Candidat à l’élection présidentielle pour le parti communiste français, Fabien Roussel s’est vite démarqué dans la campagne par ses déclarations sur l’alimentation. Il détaille pour Reussir.fr son programme agricole et alimentaire. Interview exclusive.

Vous avez été le premier à vous emparer de l’alimentation comme sujet de campagne, pourquoi en faire une question centrale ? Vous cherchez à toucher un électorat plus rural ?

Fabien Roussel : J’ai fait le choix très tôt, lors du sommet de l’élevage, d’organiser ma première rencontre des jours heureux sur l’alimentation et l’agriculture, à Billom, une commune rurale (dans le Puy de Dôme). C’était un choix délibéré de s’adresser à ces millions de Français qui vivent dans la ruralité mais aussi à tout le monde sur la question de l’alimentation. Manger en France c’est sacré, et bien manger c’est une question importante. Mais permettre de garantir à tout le monde de bien manger alors là ça devient un sujet de société. Cela devient même un projet révolutionnaire. Parce que c’est difficile. Il y a 7 millions de Français qui font la queue à l’aide alimentaire. Beaucoup n’ont pas le pouvoir d’achat. Et il s’agit de nourrir avec des produits français. Et donc cela pose la question de filières, d’investissements, de la formation d’agriculteurs, et de la juste rémunération de tous les paysans….

On a fixé l’objectif d’avoir 500 000 paysans en France d’ici à 2050

Est-ce un sujet nouveau pour le Parti communiste ?

Nous avons une implantation rurale, par nos élus, comme le député André Chassaigne, président du groupe, très reconnu par sa connaissance du terrain, ou Jean-Paul Dufrègne. Nous avons un magazine, la Terre, qui s’adresse au monde paysan.
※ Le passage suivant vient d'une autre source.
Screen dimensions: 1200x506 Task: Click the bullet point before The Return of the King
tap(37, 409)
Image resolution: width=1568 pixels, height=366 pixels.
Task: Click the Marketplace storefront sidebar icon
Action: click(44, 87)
Ces racines paysannes font partie de notre histoire. Pour moi, c’était important après quinze ans d’absence (du PCF) à une élection présidentielle, de s’adresser à tout le monde par le biais de l’alimentation et de s’adresser au monde paysan à travers cette question. L’alimentation est un sujet central et derrière il y a la question des filières et de l’avenir de l’agriculture française. On a fixé l’objectif d’avoir 500 000 paysans en France d’ici à 2050. Cela veut dire en former beaucoup et faire en sorte que ceux qui s’investissent dans cette profession puissent en vivre.

Plusieurs de vos camarades de gauche vous ont reproché une sortie franchouillarde, avez-vous compris cette polémique ?

Je sais que nous avons des divergences mais j’ai été surpris par la violence des propos de certains écologistes ou de certains Insoumis qui m’ont attaqué sur le fait que j’ai résumé l’alimentation à la gastronomie française : une bonne viande, un bon fromage, un bon vin. Au moins ça a eu le mérite de montrer nos différences - elles sont nombreuses – et de mettre les pieds dans le plat. Et surtout cela m’a permis de développer ces propositions émises à Billom et qui étaient passées inaperçues. Je suis assez content d’avoir pu reparler de la filière élevage qui me préoccupe, d’avoir parlé de ma proposition pour les cantines scolaires… L’alimentation est un sujet politique et à gauche je suis le seul à avoir une vision pour l’agriculture française et l’alimentation.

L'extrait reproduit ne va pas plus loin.